Birçok araştırmacı, yönetim bilimi alanındaki kabul görmüş çalışmalardan önemli teorik kavramları spor örgütlerine uygulayarak, etkinliğin belirlenmesine dikkat çekmek için liderlik etmişlerdir. Sonuç olarak, çoklu seçim teorisi, vekâlet teorisi, yönetim teorisi, yönetsel hegemonya teorisi, kurumsal teori ve paydaş teorisi spor yönetişim olgusunun açıklanmasına yardımcı olmak için kullanılmıştır. Bu teorilerden henüz hiçbirisi yönetimin stratejik rolünü özel olarak ele almamıştır. Ancak bu araştırmaların spor yönetimine özgü bulgularının çoğunun stratejik gelişme ana fikri ile ilgili önemli etkileri vardır (Ferkins vd., 2009: 245).

Özellikle sportif faaliyetlerin artması ve sportif başarının oldukça üst düzeye çıkmasıyla spor yönetiminde kesinleşen bir kavram olan profesyonelleşmeyle birlikte sporun bir “iş (business)” olarak görülmesine eleştirel bakış açısı şu şekildedir: Spor kulüplerinin profesyonelleşmesiyle birlikte oyuncular, takımlar, oyunun oynandığı alanlar, takımların yönetim biçimleri ve yöneticileri de değişmiştir. Maddiyatın önem

kazanmasıyla, hayatın her alanında yaşanan metalaşma, spora ait bütün değer ve yargıların yeniden yapılanmasına neden olmuştur. Kulüpler artık birer anonim şirket gibi yönetilen, borsada işlem gören işletmeler haline dönüşmüşlerdir. Dünyanın büyük şirketlerinde olduğu gibi, büyük kulüplerinde de, kulüpler adına geleceği planlayan, yatırımları yönlendiren, transferleri gerçekleştiren ‘CEO’lar (Chief Executive Officer) bulunmaktadır. Bu durum özellikle büyük kulüpler için Türkiye’de de kaçınılmazdır. Profesyonelleşme süreci, sportif etkinlikleri bir oyun olma özelliğinden çıkartıp, ekonomik düzeyde işleyen bir alana dönüştürmüştür. Bunun sonucunda ise, kapitalist düzenin değerleri spor alanında egemen olmuş ve sporu biçimlendirmeye başlamıştır. Kazanma kültürü ve başarı elde etme arzusu çoğu zaman sportif değerlerin önüne geçmektedir (Talimciler, 2008: 104).

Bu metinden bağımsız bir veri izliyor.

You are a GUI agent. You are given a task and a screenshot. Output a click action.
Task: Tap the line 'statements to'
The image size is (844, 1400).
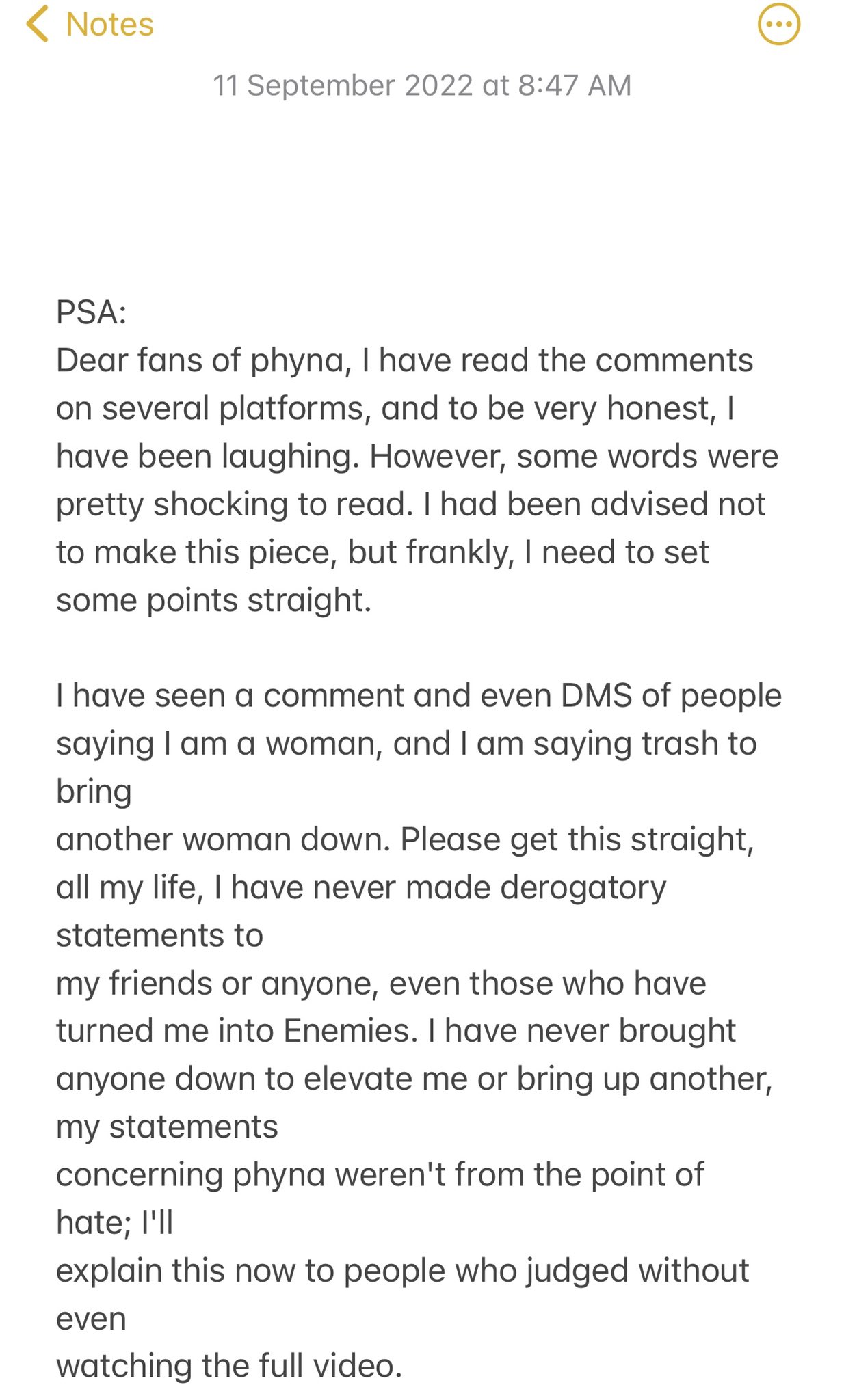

Spor örgütlerinin yapılarının değerlendirildiği çalışmalarda örgütlerin varlıklarını sürdürebilmek için ihtiyaç duydukları kaynaklara ulaşmalarında ve politik, ekonomik, sosyal durumlarının belirlenmesinde dış çevrenin önemli etkisine değinilmektedir. Sporun sosyal yaşantıyla ilişkisinin giderek artması, iletişim ve bilgi teknolojilerinin artması ve sporla medya arasındaki karşılıklı bağımlılığın artmasıyla spor örgütlerinin yapısını şekillendiren unsurlar olmuşlardır. Spor sektörüne katılan aktörlerin sayısının günden güne artması, bir yandan spor örgütlerinin varlıklarını sürdürmek için dış kaynaklara olan bağımlılıklarını diğer yandan da karşılıklı bağımlılık ve rekabet düzeyini artırmıştır (Gomez vd., 2008:13-14).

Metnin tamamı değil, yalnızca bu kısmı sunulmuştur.